Module 2: RWA Liquidity Arb (DEX-CEX)
Operator & jurisdiction: BASIS is operated by BASIS DIGITAL INFRASTRUCTURE LTD, a Seychelles-incorporated entity (LEI: 254900IX2F2KCWNSSS64).
Currency convention: All amounts are denominated in USDT as an internal accounting and display unit representing USD-equivalent value. USDT is not a depositable or withdrawable asset on BASIS. Users fund accounts with native assets only: BTC, ETH, SOL, or PAXG.
1) Objective
Capture short-term price discrepancies between:
DEX pools (on-chain pricing)
CEX orderbooks (off-chain pricing)
for PAXG.
This module exists because DEX pricing is influenced by:
pool liquidity depth
swap flow bursts
on-chain execution costs
execution precision conditions
CEX pricing is influenced by:
centralized orderbook liquidity
faster matching engines
market maker inventory constraints
These two environments do not update identically.
2) The basic trade
A typical pattern:
Buy PAXG where it is undervalued, for example on a DEX
Sell PAXG where it is overvalued, for example on a CEX
Or reverse the direction when the deviation moves the other way.

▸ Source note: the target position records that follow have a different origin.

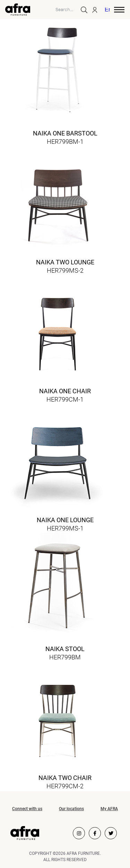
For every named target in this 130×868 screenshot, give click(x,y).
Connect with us (27, 809)
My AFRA (109, 809)
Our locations (71, 809)
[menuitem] (108, 10)
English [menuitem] (107, 10)
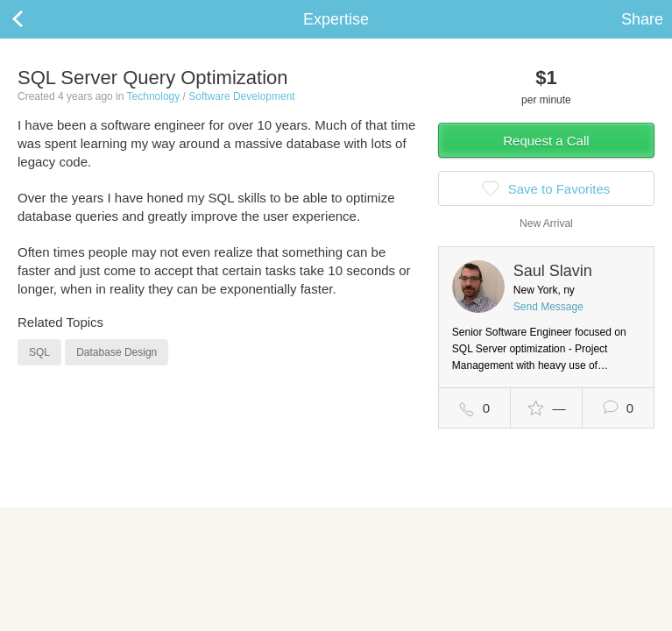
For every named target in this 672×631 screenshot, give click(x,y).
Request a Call (546, 140)
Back (35, 19)
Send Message (548, 307)
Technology (153, 96)
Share (642, 19)
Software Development (241, 96)
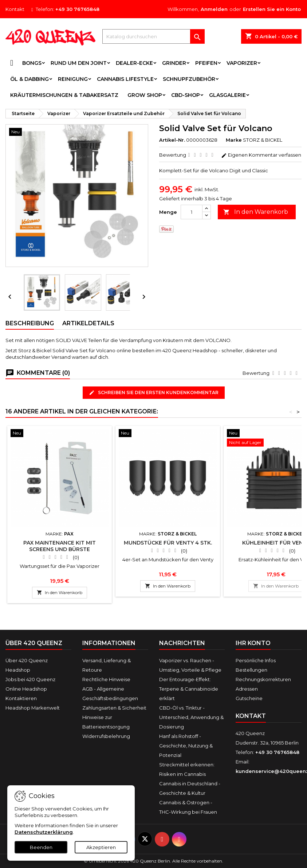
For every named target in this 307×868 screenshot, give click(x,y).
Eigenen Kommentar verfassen (261, 155)
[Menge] (192, 212)
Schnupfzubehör (189, 79)
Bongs (32, 63)
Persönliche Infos (256, 660)
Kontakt (15, 9)
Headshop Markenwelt (32, 708)
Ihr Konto (253, 643)
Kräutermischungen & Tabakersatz (64, 95)
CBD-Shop (185, 95)
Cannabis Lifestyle (125, 79)
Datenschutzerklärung (44, 832)
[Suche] (153, 36)
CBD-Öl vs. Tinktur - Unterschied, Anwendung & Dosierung (191, 717)
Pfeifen (206, 63)
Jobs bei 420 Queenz (30, 679)
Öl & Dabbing (29, 79)
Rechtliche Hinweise (106, 679)
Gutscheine (249, 698)
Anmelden (214, 9)
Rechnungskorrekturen (263, 679)
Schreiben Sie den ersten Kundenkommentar (154, 393)
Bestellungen (251, 670)
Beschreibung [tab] (29, 323)
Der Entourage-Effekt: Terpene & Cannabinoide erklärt (189, 689)
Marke (234, 140)
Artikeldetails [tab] (88, 323)
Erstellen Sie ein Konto (272, 9)
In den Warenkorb (256, 212)
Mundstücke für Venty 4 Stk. (168, 543)
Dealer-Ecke (134, 63)
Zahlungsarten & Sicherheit (114, 708)
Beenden (41, 847)
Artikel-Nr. (172, 140)
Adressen (247, 689)
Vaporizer (242, 63)
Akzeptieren (101, 847)
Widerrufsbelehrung (106, 736)
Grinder (174, 63)
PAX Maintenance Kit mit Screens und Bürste (59, 546)
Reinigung (73, 79)
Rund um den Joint (79, 63)
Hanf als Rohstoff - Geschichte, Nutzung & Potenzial (186, 746)
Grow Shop (145, 95)
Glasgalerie (227, 95)
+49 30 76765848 (77, 9)
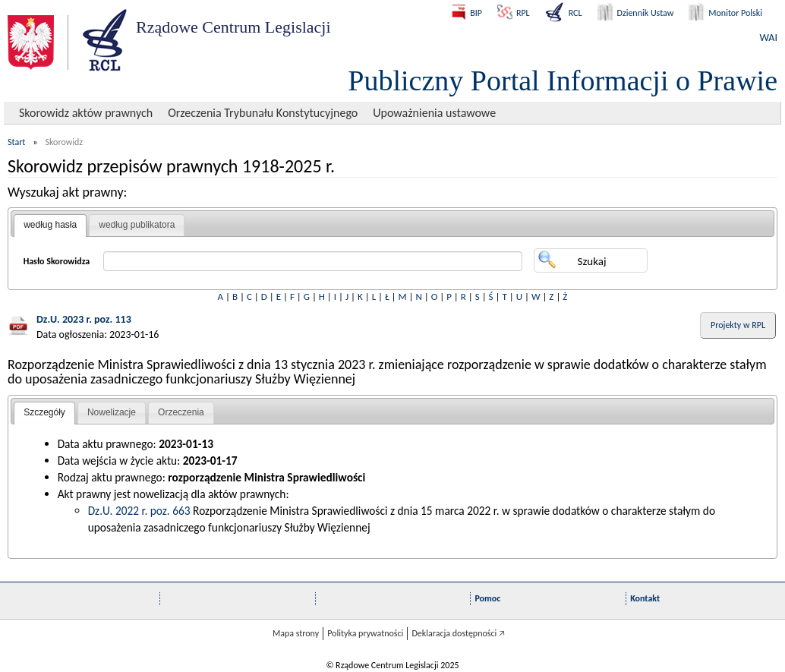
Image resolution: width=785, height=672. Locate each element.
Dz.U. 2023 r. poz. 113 (84, 319)
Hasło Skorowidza (57, 261)
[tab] (50, 226)
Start (16, 142)
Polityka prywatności (365, 633)
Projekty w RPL (738, 325)
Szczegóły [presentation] (44, 412)
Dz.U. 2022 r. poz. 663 (139, 510)
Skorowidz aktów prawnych (86, 112)
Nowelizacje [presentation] (112, 412)
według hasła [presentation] (50, 225)
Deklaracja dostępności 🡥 (458, 633)
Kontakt (645, 598)
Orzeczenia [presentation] (181, 412)
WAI (768, 37)
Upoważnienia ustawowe (434, 112)
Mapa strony (295, 633)
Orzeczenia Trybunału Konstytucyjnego (263, 112)
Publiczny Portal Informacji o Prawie (563, 80)
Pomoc (487, 598)
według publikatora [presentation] (137, 225)
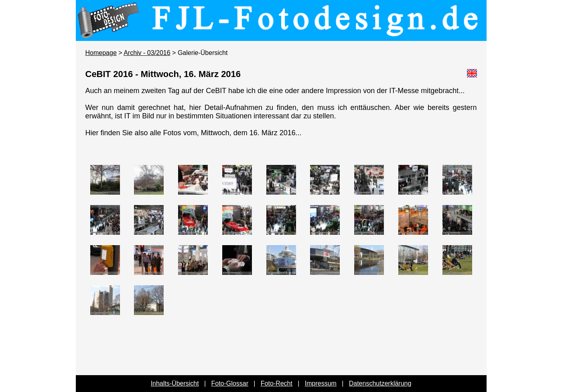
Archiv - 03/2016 (147, 53)
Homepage (101, 53)
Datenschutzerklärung (380, 383)
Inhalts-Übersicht (175, 383)
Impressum (321, 383)
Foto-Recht (276, 383)
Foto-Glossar (230, 383)
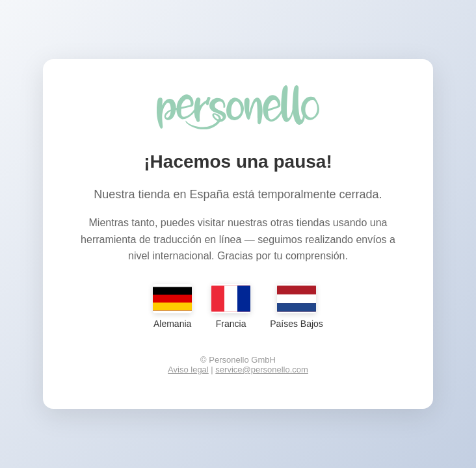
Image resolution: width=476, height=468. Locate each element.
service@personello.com (261, 369)
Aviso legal (188, 369)
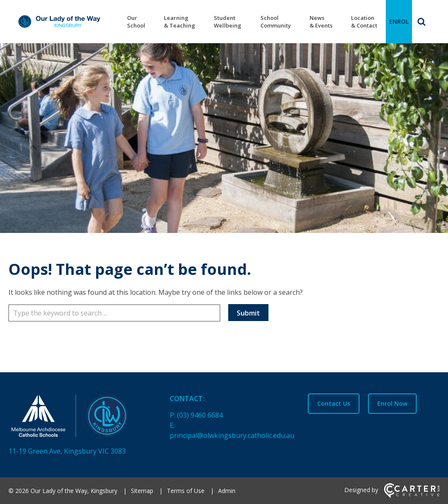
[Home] (74, 418)
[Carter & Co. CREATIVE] (412, 496)
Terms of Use (185, 490)
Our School (136, 22)
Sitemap (142, 490)
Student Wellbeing (227, 22)
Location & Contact (364, 22)
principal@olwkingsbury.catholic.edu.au (232, 435)
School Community (276, 22)
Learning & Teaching (180, 22)
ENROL (399, 21)
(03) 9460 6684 (200, 415)
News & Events (321, 22)
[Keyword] (114, 313)
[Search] (421, 22)
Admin (227, 490)
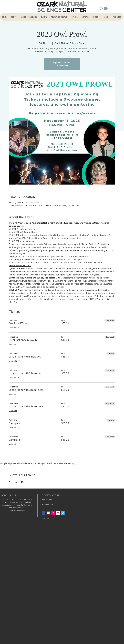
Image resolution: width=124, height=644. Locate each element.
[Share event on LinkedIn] (22, 482)
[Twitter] (63, 513)
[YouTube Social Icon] (48, 513)
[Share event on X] (16, 482)
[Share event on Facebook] (10, 482)
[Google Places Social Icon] (58, 513)
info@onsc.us (47, 504)
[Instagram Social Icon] (53, 513)
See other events (62, 66)
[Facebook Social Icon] (44, 513)
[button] (103, 8)
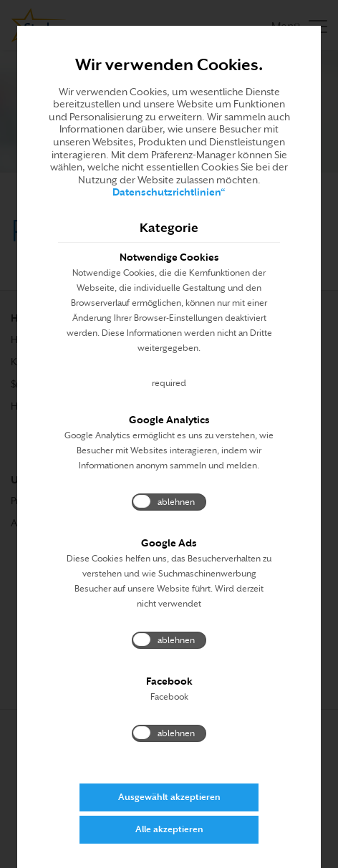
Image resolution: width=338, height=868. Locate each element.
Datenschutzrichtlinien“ (169, 192)
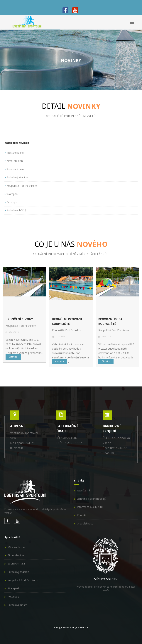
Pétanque (13, 596)
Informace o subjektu (90, 507)
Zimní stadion (16, 555)
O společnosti (85, 524)
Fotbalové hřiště (17, 605)
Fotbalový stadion (18, 572)
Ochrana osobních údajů (92, 499)
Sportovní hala (16, 564)
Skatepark (14, 588)
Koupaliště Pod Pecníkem (23, 580)
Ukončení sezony (19, 319)
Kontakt (82, 515)
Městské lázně (16, 547)
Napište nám (84, 490)
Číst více (13, 357)
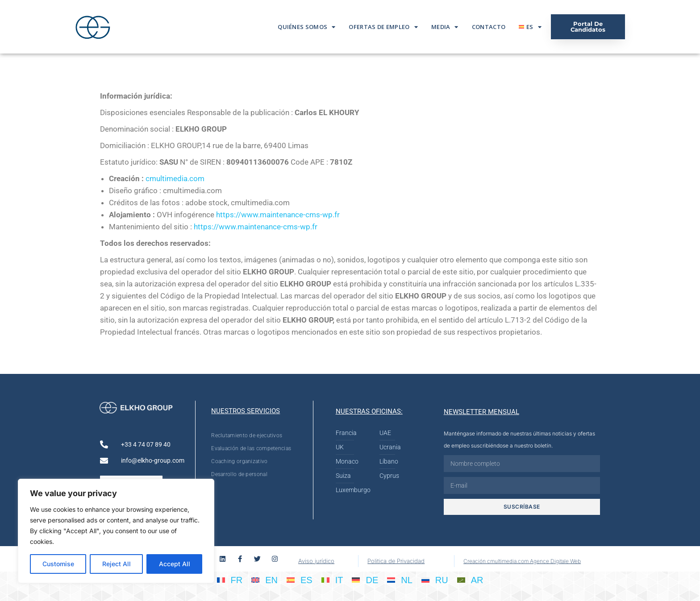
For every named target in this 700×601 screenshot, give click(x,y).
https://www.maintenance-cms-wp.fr (278, 215)
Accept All (175, 564)
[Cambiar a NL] (400, 580)
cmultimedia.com (175, 178)
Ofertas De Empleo (383, 27)
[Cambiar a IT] (332, 580)
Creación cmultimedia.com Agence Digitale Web (522, 561)
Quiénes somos (306, 27)
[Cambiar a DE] (365, 580)
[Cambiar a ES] (300, 580)
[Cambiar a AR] (470, 580)
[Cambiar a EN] (264, 580)
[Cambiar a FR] (230, 580)
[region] (116, 531)
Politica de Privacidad (396, 561)
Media (445, 27)
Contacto (488, 27)
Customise (58, 564)
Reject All (117, 564)
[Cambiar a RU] (435, 580)
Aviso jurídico (316, 561)
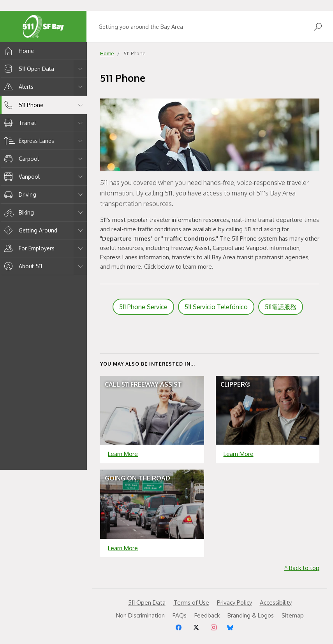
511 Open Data (28, 69)
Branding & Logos (250, 615)
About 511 (22, 266)
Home (18, 51)
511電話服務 (280, 307)
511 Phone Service (143, 307)
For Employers (28, 248)
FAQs (180, 615)
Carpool (20, 158)
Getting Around (29, 230)
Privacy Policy (234, 602)
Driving (19, 194)
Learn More (123, 454)
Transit (19, 123)
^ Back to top (302, 568)
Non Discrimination (140, 615)
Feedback (207, 615)
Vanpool (21, 176)
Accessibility (276, 602)
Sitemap (292, 615)
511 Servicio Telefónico (216, 307)
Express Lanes (28, 141)
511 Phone (22, 105)
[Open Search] (318, 26)
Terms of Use (191, 602)
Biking (18, 212)
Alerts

3) Why this is hard, and why BASIS can do it
DEX–CEX arbitrage typically fails for individuals because:
network fee spikes can erase expected profit
execution can be displaced by competing order flow
confirmation timing can introduce delay
slippage can expand quickly in shallow pools
BASIS treats this as a research-driven module with strict eligibility controls supported by Base58 Labs research and deterministic execution infrastructure:
trades run only when net expected value remains positive after worst-case cost and slippage bounds
on-chain execution uses atomic or revertable patterns where available
the module pauses under chain congestion or execution precision stress conditions through state-machine risk controls
routing decisions are constrained by mathematical thresholds rather than discretionary judgment
Infrastructure basis:
BHLE routing stack
Sub-50μs latency
100K+ OPS processing capability
Proprietary routing infrastructure
Deterministic execution and bounded-risk state transitions
4) Eligibility constraints
Examples of eligibility filters include:
Minimum pool liquidity and depth
Avoid thin venues and unstable execution
Maximum allowed network fee bound
Preserve positive expected value
Minimum spread above total cost and safety margin
Filter false opportunities
Execution precision indicators below threshold
Reduce adverse routing conditions
Stable venue transfer and settlement status
Prevent trapped capital during cross-venue activity
5) Primary risks
on-chain congestion and fee spikes
structural alpha capture degradation from adverse order flow
partial execution risk
CEX transfer or settlement constraints
sudden liquidity withdrawal in PAXG pools
6) Risk controls
on-chain execution via revertable transactions where possible
fee bounds and timeout controls
automatic protection triggers during chain stress or abnormal slippage
deterministic monitoring and pause logic when repeated failures occur
state machine risk controls that prevent invalid execution paths
7) Operational posture
This is a selective module, not a constant-activation strategy.
BASIS activates it only when market structure, execution precision, and settlement conditions align within strict bounds. The goal is not aggressive turnover. The goal is controlled structural alpha capture with deterministic execution quality.
PAXG support is active on BASIS.
Deposits and withdrawals for PAXG use a connected Web3 wallet. PAXG can be swapped only 1:1 into stPAXG within the platform. Rewards accumulate in real time as stPAXG in the Staking Wallet.